D&O Price Hikes the New Norm? As Plantiffs’ Attorneys Encourage Class Actions, Buyers Face a Hardening Market

With class-action suits sending exposures soaring, D&O insurance premiums jumped more than 20% this year — but according to carriers, this is just the start.
By: | September 18, 2019

It’s official: Buyers of directors and officers (D&O) insurance should brace for a hard market. After more than a decade of steady rate declines, and escalating claims and management liability exposures, insurers have closed ranks and declared “enough is enough.”

As well as raising rates, carriers are tightening capacity on challenging parts of their books, raising retentions, reducing limits and in some cases, turning down business for the first time in years.

“Some carriers are coming out of the gate with increases of 30% on renewals where the client has had no losses in the previous year, no merger and acquisition (M&A), and the policy is exactly the same,” said Rob Yellen, executive vice president, FINEX, North America for Willis Towers Watson.

“No insurer wants to step out of line, and as long as they stay in lock-step, rates will continue to rise.”

According to Brady Head, AIG’s North American head of management liability, insurers are refusing to quote on some new and renewal business, and “in some very high-risk areas, we’ve seen lead limits come down to $2.5 million, which we haven’t seen since the last hard market.”

One driver spooking carriers is the dramatic rise in securities class actions, which are at their highest levels in the U.S. since the .com crash, with 441 new cases in 2018, according to consulting firm Nero.

Loss severity is also on the rise. According to Cornerstone, settlements in 2018 in the U.S. hit more than $5 billion. This included five “mega settlements” exceeding $100 million and 32 between $10 million and $50 million — a 60% increase year-on-year.

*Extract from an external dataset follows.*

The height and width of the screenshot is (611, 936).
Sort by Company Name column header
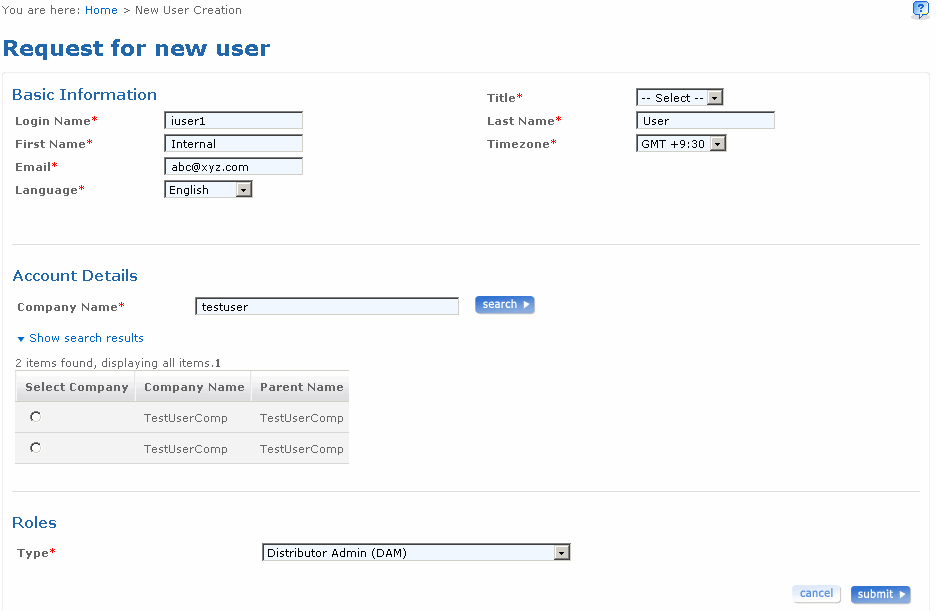click(194, 387)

And compared to historically low levels in 2017, the median settlement amount more than doubled to $11.3 million.

“With increased claims, increased settlements and a massive inflation in legal defense budgets, we’re starting to see a perfect storm,” said Jim Seymour, principal of Euclid Exec, a D&O managing general underwriter on behalf of AmTrust Financial and Lloyd’s of London.

IPO Costs Escalate

Companies involved in M&A deals and initial public offerings (IPOs) are having a particularly tough time, as plaintiff law firms encourage shareholders to file suits for inadequate consideration and other complaints in the wake of share price volatility.

“Companies doing securities offerings are held to a strict liability on all of their documents and should understand how their activities relate to the areas plaintiffs are attacking,” said Seymour.

Jim Seymour, principal, Euclid Exec

“You can’t stop litigation from happening, but you can defend yourself well at the motion-to-dismiss level by demon-strating good risk management and corporate governance.”

This applies to smaller companies too, which are held to exactly the same standards under securities law, he added.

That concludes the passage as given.